Mongolia outlawed the export of dinosaur bones unearthed within its borders in 1924. In December 2012, paleontologist Eric Prokopi plead guilty to smuggling most of a Tyrannosaurus bataar skeleton out of the Gobi desert. He served three months in prison. As part of his plea, Reuters reports, he helped authorities recover at least 17 other stolen fossils.
(Naturally, Prokopi, whom Bharara called a “one-man black market in prehistoric fossils,” was the subject of a lengthy New Yorker story early the next year.)
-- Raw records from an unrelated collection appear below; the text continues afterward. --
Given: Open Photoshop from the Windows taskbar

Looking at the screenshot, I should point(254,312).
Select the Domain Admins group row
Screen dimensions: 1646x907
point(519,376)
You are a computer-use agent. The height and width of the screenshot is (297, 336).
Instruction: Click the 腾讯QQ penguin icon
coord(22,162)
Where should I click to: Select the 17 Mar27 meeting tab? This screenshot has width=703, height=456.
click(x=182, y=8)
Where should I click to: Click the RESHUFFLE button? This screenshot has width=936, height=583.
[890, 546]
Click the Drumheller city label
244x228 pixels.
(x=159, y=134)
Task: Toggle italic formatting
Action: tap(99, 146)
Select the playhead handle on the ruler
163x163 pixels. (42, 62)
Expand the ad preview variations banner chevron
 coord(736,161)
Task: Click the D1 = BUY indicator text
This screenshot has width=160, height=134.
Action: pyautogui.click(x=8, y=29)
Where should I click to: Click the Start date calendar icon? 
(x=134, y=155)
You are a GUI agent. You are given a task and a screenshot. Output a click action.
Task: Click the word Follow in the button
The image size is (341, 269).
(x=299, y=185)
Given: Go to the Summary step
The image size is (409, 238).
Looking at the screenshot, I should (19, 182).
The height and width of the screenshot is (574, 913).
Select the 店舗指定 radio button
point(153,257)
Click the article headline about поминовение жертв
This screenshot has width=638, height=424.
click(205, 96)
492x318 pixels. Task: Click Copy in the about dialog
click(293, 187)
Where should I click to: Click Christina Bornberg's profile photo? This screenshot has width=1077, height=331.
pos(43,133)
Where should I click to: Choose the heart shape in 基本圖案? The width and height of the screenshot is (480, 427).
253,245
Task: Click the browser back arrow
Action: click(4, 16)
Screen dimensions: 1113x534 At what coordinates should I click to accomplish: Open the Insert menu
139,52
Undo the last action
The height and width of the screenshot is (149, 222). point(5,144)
Cage himself was not officially identified, although authorities said that the skull’s owner is not accused of any wrongdoing and voluntarily agreed to turn the it over. From the complaint:
The lawsuit described the skull as having been bought at auction from a Beverly Hills gallery, I.M. Chait, in March 2007 for $276,000.
The details match those of Cage’s purchase, which made headlines after the Hollywood star encountered financial difficulties in subsequent years.
The same gallery is known to have purchased and sold another skeleton smuggled into the country by Prokopi. Cage reportedly outbid Leonardo DiCaprio for the skull.
The defendant-in-rem named in the civil forfeiture suit, incidentally, is “One Tyrannosaurus Bataar Skull.”
Update: Cage’s publicist confirmed to the Associated Press on Tuesday that the actor was the stolen skull’s unwitting buyer.